-------- Information shown

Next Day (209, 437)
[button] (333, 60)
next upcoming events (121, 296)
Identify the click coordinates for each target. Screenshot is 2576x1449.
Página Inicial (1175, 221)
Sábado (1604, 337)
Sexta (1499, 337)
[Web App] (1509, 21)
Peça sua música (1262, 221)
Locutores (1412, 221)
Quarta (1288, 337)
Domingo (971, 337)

----------------

* _What you will do_
Write down exactly the line with "Identify the click", then each line after it through the end of the data.

* _Expected answer_
Identify the click coordinates for each target. Screenshot is 2576x1449.
Página Inicial (1175, 221)
Sábado (1604, 337)
Sexta (1499, 337)
[Web App] (1509, 21)
Peça sua música (1262, 221)
Locutores (1412, 221)
Quarta (1288, 337)
Domingo (971, 337)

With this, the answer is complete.